Drugoligowa tabela, obejmująca tylko mecze rundy wiosennej (fot: 90minut.pl)
 
Te zaskakująco wysokie miejsca ekip z Katowic i Wejherowa nie są jednak dziełem przypadku. Oba zespoły, mimo bardzo wąskich kadr, prezentują wiosną bardzo skuteczny i efektowny futbol i bez większych problemów zdołały już wyjść ze strefy spadkowej. Dzięki temu ich bezpośredni pojedynek śmiało można było traktować jako jeden z hitów 28. serii gier. Trudno było jednak którąkolwiek z drużyn uznać za faworyta niedzielnej rywalizacji – w tabeli co prawda wyżej znajdował się Rozwój, jednak w ostatnim meczu tych drużyn w Katowicach to Gryf wygrał aż 3:0. Co ciekawe, było to jedno z dwóch spotkań, jakie ekipa z Pomorza była w stanie jedynie wygrać na jesień. 
 
Katowiczanie pojechali do Wejherowa w znakomitych nastrojach, bowiem w minioną niedzielę piłkarze Rozwoju wrócili na ścieżkę zwycięstw, a w dodatku na stadionie na Wzgórzu Wolności zawsze wiodło im się dobrze. Ekipa ze Śląska wygrała tam bowiem swoje dwa ostatnie mecze, a po zwycięstwie w czerwcu 2017 roku właśnie w Wejherowie, zapewniła sobie utrzymanie na szczeblu centralnym. W pierwszej połowie dzisiejszego meczu Rozwojowi wiodło się jednak dość średnio. Piłkarze Gryfa prezentowali się naprawdę dobrze i zasłużenie schodzili na przerwę, prowadząc jedną bramką. Jej autorem został najskuteczniejszy piłkarz z Wejherowa, Piotr Okuniewicz, który w 27. minucie wykończył celnym strzałem wrzutkę Ciarkowskiego w pole karne. Katowiczanie długo nie mogli sobie poradzić z wysokim pressingiem gospodarzy, a jedyną okazję bramkową stworzyli sobie w 38. minucie. Wówczas Michał Płonka zdecydował się na uderzenie z okolic 25 metra, ale piłka trafiła w poprzeczkę bramki Dawida Lelenia.
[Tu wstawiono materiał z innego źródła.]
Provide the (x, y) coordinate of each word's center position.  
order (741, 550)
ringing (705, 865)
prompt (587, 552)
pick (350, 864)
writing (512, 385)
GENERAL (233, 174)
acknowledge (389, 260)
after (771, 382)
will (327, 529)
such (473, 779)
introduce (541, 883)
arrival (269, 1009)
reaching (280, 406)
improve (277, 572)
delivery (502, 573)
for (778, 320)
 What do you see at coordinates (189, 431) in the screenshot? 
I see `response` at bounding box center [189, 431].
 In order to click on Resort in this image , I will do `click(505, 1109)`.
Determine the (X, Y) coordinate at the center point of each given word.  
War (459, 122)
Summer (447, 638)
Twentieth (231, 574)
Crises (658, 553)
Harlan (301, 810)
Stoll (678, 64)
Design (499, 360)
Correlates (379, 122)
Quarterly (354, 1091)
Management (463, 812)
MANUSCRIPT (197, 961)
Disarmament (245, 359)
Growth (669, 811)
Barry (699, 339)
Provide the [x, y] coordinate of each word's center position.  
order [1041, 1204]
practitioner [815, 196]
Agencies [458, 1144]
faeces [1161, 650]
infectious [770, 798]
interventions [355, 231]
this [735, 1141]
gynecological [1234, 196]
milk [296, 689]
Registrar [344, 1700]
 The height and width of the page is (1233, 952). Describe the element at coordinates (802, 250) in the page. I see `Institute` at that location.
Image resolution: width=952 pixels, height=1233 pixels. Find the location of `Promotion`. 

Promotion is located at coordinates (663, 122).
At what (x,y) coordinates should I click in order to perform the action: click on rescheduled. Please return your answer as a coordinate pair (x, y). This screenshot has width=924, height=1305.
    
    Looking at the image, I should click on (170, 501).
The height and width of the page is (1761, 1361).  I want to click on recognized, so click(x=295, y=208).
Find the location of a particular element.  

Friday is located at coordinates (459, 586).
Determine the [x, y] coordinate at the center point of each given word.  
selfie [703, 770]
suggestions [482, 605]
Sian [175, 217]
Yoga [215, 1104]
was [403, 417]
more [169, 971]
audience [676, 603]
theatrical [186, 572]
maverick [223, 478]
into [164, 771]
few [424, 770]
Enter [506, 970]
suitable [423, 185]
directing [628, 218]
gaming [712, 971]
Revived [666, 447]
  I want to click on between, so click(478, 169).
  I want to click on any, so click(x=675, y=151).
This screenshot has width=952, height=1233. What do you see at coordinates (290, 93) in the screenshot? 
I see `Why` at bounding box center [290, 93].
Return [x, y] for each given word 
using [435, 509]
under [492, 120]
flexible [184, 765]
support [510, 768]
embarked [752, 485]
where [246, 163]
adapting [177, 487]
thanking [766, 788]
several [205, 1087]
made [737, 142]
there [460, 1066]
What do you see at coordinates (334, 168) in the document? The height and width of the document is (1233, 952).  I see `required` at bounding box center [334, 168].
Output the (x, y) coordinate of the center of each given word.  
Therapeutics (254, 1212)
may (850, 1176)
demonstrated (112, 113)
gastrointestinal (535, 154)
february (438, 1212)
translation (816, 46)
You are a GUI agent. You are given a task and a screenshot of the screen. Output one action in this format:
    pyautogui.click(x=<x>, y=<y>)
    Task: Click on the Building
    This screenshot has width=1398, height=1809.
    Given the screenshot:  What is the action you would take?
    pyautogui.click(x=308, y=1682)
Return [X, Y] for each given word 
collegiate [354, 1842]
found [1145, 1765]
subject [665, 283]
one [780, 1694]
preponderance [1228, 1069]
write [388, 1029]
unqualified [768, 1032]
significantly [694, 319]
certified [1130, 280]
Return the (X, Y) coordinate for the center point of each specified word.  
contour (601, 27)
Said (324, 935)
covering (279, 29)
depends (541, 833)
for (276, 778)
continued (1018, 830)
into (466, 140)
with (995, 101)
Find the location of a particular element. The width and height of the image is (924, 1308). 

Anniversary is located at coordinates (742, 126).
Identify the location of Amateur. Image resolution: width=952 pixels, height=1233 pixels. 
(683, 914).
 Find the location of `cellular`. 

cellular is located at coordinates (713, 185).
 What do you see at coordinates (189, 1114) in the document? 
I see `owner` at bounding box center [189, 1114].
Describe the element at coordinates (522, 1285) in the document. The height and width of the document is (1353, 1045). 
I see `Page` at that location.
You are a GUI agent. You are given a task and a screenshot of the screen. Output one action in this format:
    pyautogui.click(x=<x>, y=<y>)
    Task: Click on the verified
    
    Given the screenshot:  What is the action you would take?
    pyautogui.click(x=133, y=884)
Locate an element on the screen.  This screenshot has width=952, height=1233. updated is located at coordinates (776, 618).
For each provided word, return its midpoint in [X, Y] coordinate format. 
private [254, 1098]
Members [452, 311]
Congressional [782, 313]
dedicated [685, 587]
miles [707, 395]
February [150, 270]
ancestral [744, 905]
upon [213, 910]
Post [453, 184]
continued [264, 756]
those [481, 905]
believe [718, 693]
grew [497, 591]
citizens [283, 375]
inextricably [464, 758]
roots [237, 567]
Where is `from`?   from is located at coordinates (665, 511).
W drugiej części gry Rozwój spisywał się już dużo lepiej i zwietrzył szanse na osiągnięcie w Wejherowie korzystnego wyniku. Najpierw trzeba było jednak wyrównać stan rywalizacji, ale to udało się Tomaszowi Wróblowi w 61. minucie gry. Doświadczony pomocnik popisał się technicznym strzałem z rzutu karnego, a Leleń nie miał przy nim nic do powiedzenia. Wynik już do końca nie uległ zmianie, a remis wydaje się być sprawiedliwym rezultatem dla obu stron.
 
Gryf Wejherowo – Rozwój Katowice 1:1 (1:0)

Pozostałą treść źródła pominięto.